Algunos de los manifestantes izquierdistas, trataron de decirle algo. Al joven y quien comandaba esa extraña tropa, por supuesto. Pero qué va, más que a la razón, a la discusión acalorada se llegaba. Los militares y policías, al parecer estaban de su parte. El joven y el grupo (asiduos a este tipo de conducta, de funcionar como fuerza anti-choque a todo lo que le huele a progre o izquierdoso), gritaban, provocaban.
Mientras, una joven muy hermosa llamó mi atención. Tenía rasgos de aquella zona que hace recordar Los cuentos de Las mil y una noches: una densa cabellera negra que hacía ver con mayor nitidez la piel blanca. Llevaba pancarta, apoyaba la causa palestina. Mientras el tipo de la “Antigua Orden” gritaba y sus acompañantes provocaban, el grupo de manifestantes pro palestino se hacía más grande, y las banderas y las consignas se agigantaban. “Paren el holocausto palestino”. “Israel genocida”. Fotografías que mostraban parte del horror que se vive en palestina eran exhibidas: “Padres cargando cadáveres de niños”, “Niños gritando aterrorizados ante los ataques israelíes”, “Palestinos siendo pisoteados por soldados israelíes”…
La pequeña marea humana se movía. Parecía que los policías observaban tan indiferentes como las banderas y las estatuas a lo que se cocía entre el grupo de ocho de la Antigua Orden y el contingente de pro palestinos. Un hombre blanco se animó a saltar el cordón policial que observaba impasible, y pasar a las filas ajenas que gritaban a favor de los “palestinistas”. Allí, después de advertírsele que se retirara o alejara, se le dio “un guamazo”. Un militante nuestro tuvo buena puntería. El hombre tenía en el cuello un rasguño en el cuello. Sangraba y rabiaba. Parecía un gallo al que se le había dado un espuelazo. La sangre no llegó más al río, pues la policía (siempre indiferente) intervino.
Doña Carmen Mazara, apoyada en su bastón y en la dignidad, habló a la prensa. Observaba todo lo que pasaba con la serenidad de quien ya ha visto mucho en la vida. Narciso Isa Conde, en quien los achaques y la vejez ya es notoria, pero no le han quitado firmeza para la lucha y sus planteamientos, también tuvo su momento ante los micrófonos.
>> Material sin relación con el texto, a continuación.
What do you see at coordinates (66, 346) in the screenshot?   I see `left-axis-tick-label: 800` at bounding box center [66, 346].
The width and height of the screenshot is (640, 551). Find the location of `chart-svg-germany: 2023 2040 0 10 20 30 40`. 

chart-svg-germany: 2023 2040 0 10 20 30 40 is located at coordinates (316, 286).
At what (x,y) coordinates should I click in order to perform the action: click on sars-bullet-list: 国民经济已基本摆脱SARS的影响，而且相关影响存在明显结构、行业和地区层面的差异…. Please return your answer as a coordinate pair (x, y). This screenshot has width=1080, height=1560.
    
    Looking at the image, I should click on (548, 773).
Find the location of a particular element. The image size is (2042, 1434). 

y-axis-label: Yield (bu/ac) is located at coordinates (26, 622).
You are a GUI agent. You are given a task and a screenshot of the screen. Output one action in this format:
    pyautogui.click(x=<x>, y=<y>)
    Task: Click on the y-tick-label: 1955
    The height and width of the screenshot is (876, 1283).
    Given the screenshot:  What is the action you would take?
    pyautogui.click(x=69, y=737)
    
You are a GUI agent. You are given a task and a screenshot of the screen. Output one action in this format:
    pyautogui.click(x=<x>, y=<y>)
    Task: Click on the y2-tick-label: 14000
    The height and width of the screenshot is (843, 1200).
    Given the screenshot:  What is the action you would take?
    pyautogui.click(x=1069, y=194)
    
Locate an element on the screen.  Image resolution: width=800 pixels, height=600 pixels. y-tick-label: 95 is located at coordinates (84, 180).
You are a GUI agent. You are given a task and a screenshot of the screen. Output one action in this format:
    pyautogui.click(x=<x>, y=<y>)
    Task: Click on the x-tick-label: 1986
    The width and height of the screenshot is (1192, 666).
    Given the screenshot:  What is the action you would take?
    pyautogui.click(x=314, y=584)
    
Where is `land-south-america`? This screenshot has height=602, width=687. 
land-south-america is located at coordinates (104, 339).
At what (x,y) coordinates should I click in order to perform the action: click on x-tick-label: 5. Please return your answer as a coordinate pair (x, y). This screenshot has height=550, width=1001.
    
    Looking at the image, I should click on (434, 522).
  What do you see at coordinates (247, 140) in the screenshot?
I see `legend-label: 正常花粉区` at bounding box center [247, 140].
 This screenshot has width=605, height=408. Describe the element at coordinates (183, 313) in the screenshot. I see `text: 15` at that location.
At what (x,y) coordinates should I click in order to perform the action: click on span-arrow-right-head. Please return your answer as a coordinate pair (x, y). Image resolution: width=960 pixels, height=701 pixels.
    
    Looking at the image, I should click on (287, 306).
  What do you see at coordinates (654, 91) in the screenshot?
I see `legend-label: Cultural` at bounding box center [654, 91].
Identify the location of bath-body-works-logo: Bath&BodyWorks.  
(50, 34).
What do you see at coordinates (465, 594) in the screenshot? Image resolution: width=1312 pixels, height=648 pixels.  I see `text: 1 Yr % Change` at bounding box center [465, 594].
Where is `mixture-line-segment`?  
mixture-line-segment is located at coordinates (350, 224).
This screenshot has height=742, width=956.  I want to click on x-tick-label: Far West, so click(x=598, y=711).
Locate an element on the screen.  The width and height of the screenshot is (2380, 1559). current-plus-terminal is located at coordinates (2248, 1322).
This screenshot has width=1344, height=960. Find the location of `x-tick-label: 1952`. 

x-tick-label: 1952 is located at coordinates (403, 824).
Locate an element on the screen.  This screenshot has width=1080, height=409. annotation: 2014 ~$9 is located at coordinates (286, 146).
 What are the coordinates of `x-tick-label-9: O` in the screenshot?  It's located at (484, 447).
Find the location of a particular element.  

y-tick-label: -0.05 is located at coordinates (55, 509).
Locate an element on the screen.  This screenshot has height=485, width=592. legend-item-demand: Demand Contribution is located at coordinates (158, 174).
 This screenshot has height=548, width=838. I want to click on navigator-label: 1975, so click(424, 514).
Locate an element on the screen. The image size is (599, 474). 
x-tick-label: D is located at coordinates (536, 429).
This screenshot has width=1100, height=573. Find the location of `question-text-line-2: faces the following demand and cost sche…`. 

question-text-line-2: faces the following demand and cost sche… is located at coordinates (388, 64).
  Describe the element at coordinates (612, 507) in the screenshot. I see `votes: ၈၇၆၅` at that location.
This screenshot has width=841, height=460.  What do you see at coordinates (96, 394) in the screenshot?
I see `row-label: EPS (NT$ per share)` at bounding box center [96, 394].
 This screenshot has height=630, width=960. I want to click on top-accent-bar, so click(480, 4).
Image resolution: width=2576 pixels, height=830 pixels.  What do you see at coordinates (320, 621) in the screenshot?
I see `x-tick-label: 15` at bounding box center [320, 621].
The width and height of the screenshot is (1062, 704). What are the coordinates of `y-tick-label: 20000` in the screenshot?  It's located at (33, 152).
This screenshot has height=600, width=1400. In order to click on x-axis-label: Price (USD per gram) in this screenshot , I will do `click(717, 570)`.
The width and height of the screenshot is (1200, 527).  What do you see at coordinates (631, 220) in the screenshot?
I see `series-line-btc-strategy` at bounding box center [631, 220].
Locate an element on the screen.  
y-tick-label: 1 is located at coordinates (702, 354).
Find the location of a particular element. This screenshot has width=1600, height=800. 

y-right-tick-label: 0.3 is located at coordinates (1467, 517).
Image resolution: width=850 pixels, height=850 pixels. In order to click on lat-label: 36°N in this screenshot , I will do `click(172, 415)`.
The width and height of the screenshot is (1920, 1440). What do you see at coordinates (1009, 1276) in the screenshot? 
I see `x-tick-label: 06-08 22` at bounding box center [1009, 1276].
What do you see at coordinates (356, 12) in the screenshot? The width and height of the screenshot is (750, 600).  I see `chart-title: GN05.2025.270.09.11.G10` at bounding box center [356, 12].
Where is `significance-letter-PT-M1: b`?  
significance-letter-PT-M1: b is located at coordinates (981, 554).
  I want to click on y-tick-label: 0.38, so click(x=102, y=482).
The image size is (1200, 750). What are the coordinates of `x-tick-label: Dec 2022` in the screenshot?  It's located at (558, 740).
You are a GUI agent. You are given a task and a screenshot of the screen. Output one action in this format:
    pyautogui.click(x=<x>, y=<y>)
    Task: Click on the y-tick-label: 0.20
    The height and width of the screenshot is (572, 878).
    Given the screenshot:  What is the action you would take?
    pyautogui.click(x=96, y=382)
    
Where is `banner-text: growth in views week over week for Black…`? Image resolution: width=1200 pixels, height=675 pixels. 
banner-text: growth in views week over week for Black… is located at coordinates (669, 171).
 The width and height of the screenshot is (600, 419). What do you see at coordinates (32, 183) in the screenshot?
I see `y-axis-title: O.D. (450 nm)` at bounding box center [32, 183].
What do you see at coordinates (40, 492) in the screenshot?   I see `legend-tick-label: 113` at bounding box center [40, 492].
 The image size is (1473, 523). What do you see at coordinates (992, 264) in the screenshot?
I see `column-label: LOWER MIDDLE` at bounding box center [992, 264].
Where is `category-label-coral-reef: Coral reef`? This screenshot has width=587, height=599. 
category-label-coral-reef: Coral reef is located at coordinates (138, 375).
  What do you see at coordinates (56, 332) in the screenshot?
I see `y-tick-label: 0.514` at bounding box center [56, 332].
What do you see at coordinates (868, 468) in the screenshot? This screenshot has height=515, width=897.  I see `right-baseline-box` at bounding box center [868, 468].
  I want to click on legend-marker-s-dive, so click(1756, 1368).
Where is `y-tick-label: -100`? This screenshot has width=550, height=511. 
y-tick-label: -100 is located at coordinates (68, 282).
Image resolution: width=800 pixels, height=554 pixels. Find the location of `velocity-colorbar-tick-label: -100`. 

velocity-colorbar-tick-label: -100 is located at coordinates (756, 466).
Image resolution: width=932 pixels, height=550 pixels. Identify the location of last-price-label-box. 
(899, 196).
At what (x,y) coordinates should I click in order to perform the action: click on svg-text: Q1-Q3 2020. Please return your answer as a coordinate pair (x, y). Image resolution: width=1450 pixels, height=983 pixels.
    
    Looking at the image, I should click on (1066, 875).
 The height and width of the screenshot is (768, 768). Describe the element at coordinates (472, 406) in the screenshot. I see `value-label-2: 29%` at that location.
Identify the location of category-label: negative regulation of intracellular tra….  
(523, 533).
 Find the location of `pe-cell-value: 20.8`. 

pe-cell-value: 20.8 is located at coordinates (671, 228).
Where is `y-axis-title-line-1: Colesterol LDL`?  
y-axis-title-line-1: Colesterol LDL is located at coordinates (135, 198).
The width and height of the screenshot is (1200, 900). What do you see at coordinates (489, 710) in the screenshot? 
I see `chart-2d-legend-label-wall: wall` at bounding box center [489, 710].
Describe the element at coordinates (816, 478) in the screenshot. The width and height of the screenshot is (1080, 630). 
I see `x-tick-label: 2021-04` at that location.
Allí fue preciso, y precioso en la palabra, dijo algo cierto: que este holocausto ya era peor que el otro que tanto mencionan los que ahora agreden inmisericordemente, el de los nazis contra los judíos.
Al final se encendieron velas. Quizás esto ayude a que el mundo se alumbre, y deje de mirar con indiferencia la masacre, me dije. Me alejé luego de dos horas participando. El compañero y periodista Germán Marte tenía una queja, la que me bajó con un sabor amargo por el alma: “esa fue una manifestación que debió ser “grandísima”, pero ni en eso la izquierda se pone de acuerdo. Debió estar repleta de gente”.
Le di la razón, con la misma contundencia con que el manifestante nuestro le dio el guamazo al ultraderechista aquel. Y me quedé pensando en que hay que seguir manifestándose, a las consignas arrimándose, enrostrando la indiferencia con la que muchos gobernantes asumen lo que sucede a los palestinos. Y se hizo de noche, la hora en que el ser humano tantas preguntas se hace, y yo una me hice, mientras un aguacero en la capital se asomaba: ¿Por qué es tan cruel un pueblo como el de Israel que sufrió la crueldad esvástica en carne propia?